What to work on
Go over each line of the entries below, count those with "dimensions", and give only the count.

Raw data
>>>>>

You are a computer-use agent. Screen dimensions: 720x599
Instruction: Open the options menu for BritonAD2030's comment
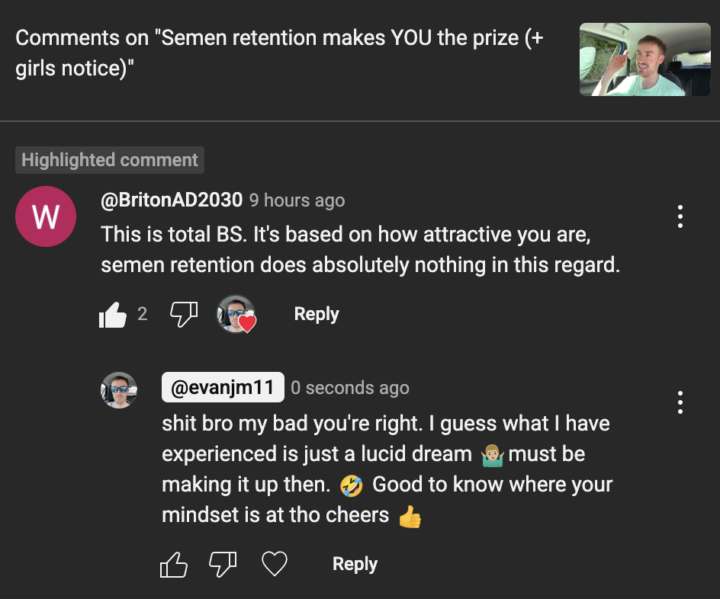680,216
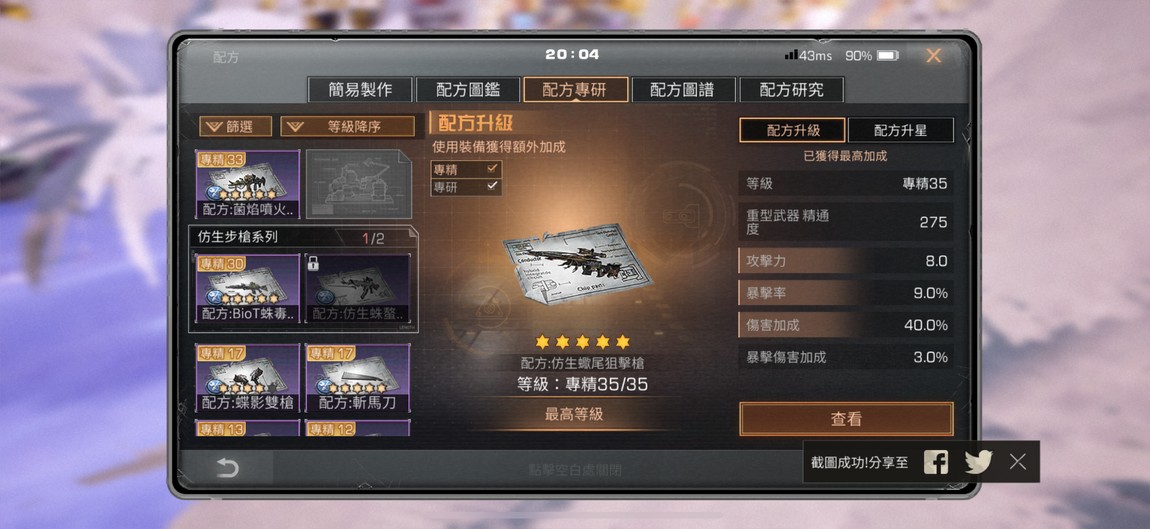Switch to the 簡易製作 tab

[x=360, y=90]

<<<<<
>>>>>

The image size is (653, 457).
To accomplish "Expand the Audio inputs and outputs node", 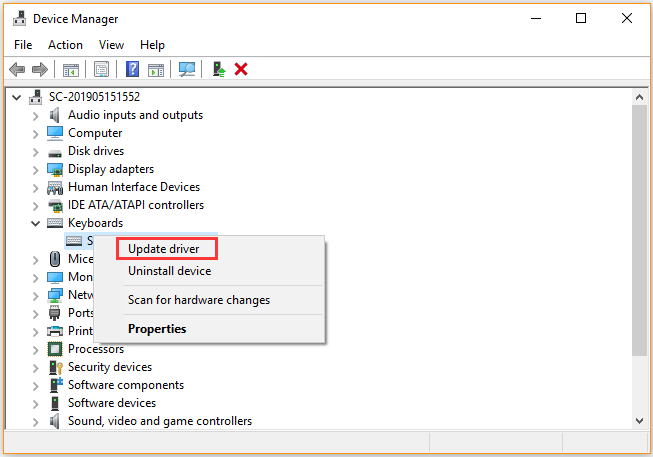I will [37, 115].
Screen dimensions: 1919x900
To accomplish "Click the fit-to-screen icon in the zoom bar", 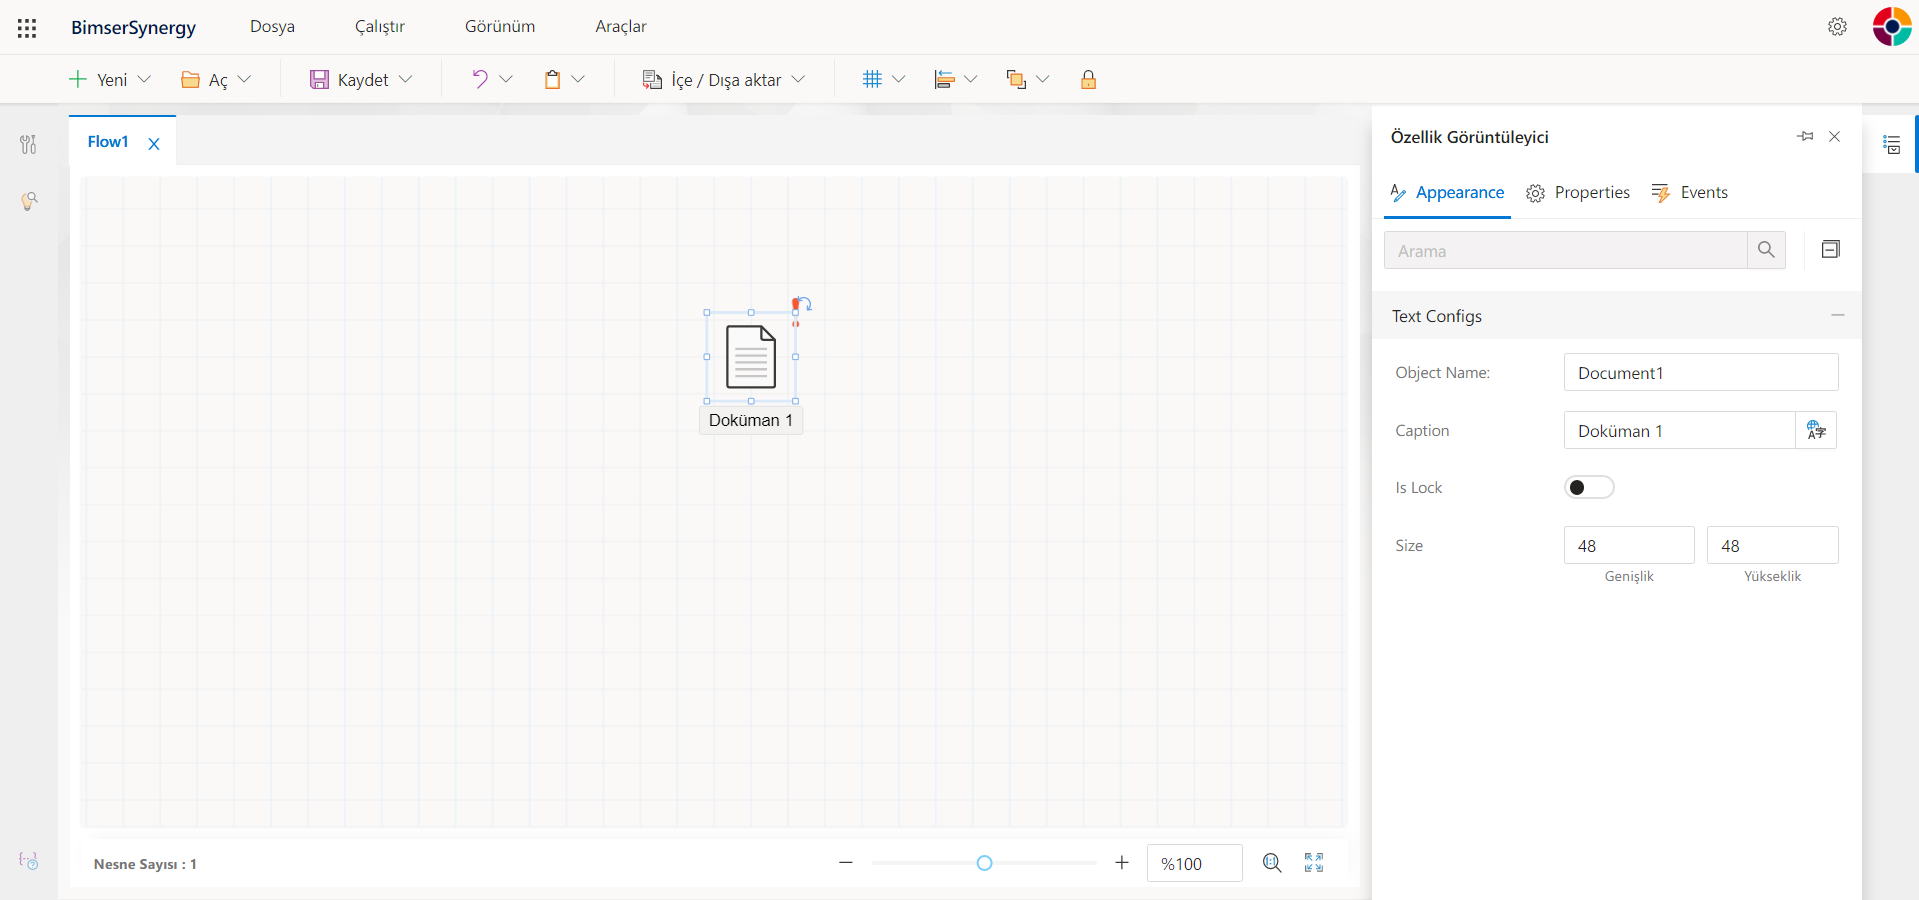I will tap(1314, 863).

<<<<<

The completed task
2